* _Provided records_:
# # #
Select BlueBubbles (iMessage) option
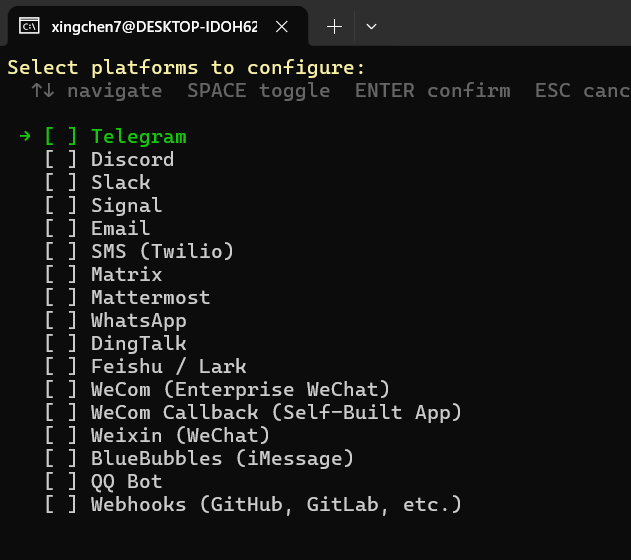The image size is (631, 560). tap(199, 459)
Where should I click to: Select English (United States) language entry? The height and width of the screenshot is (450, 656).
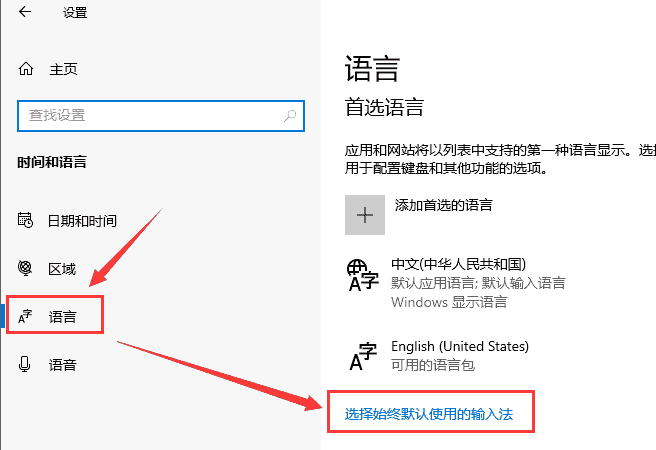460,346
# # #
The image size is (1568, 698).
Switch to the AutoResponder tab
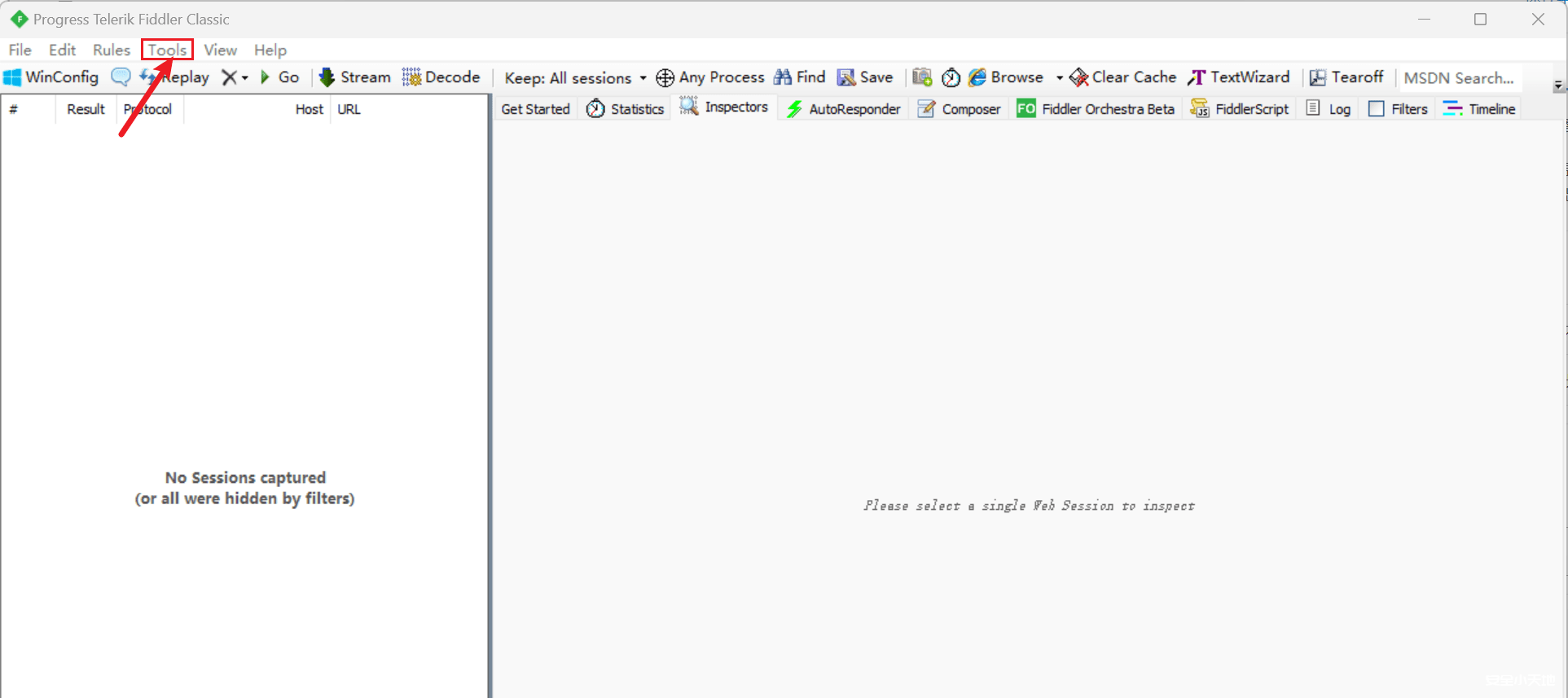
# # #
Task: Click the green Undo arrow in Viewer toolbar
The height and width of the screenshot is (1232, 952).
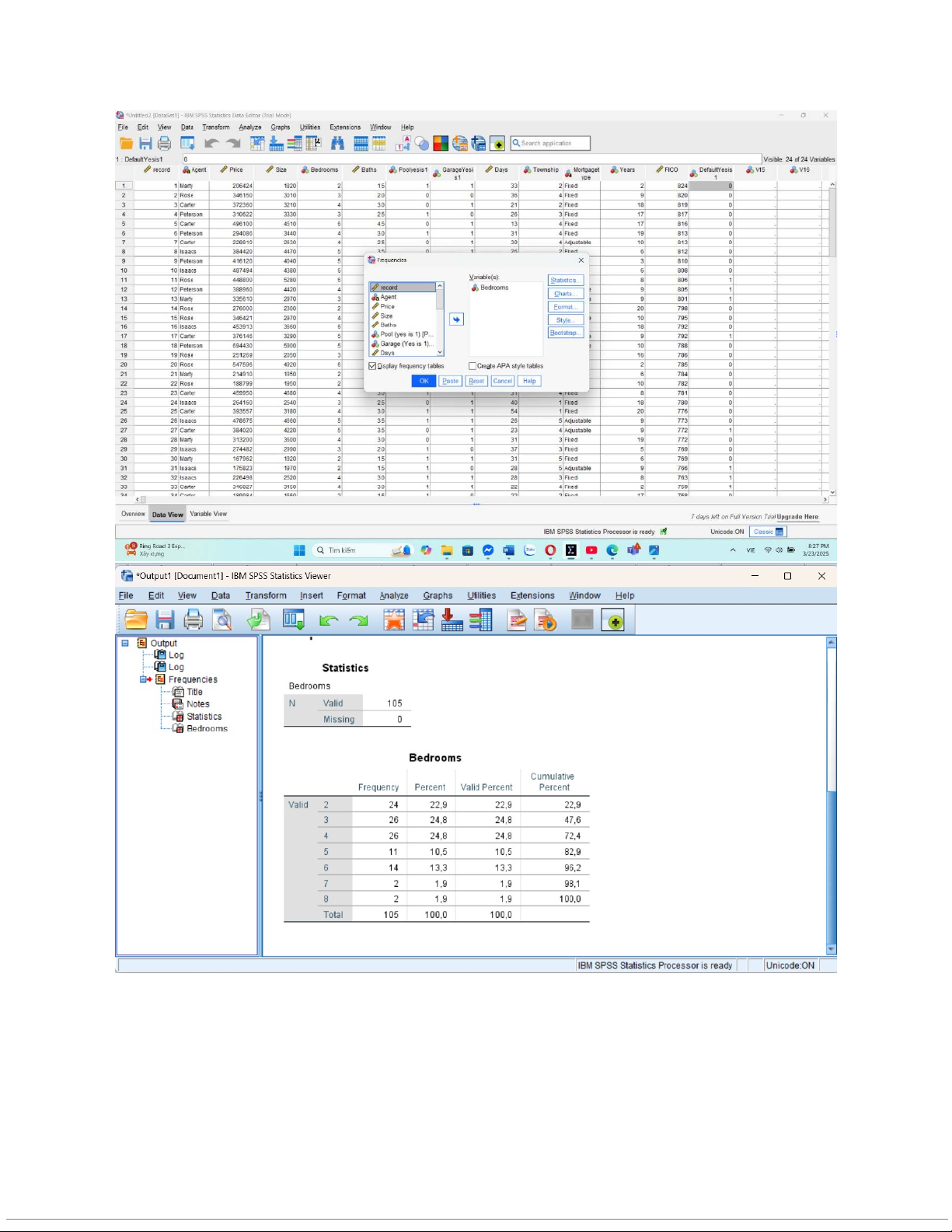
# # #
* _Your goal_: Within the data above, the span starting at the line containing "The image size is (1568, 698)." and ending at the line containing "Switch to the AutoResponder tab" is to be retyped exactly, with no other lines.

* _Result_:
The image size is (1568, 698).
Switch to the AutoResponder tab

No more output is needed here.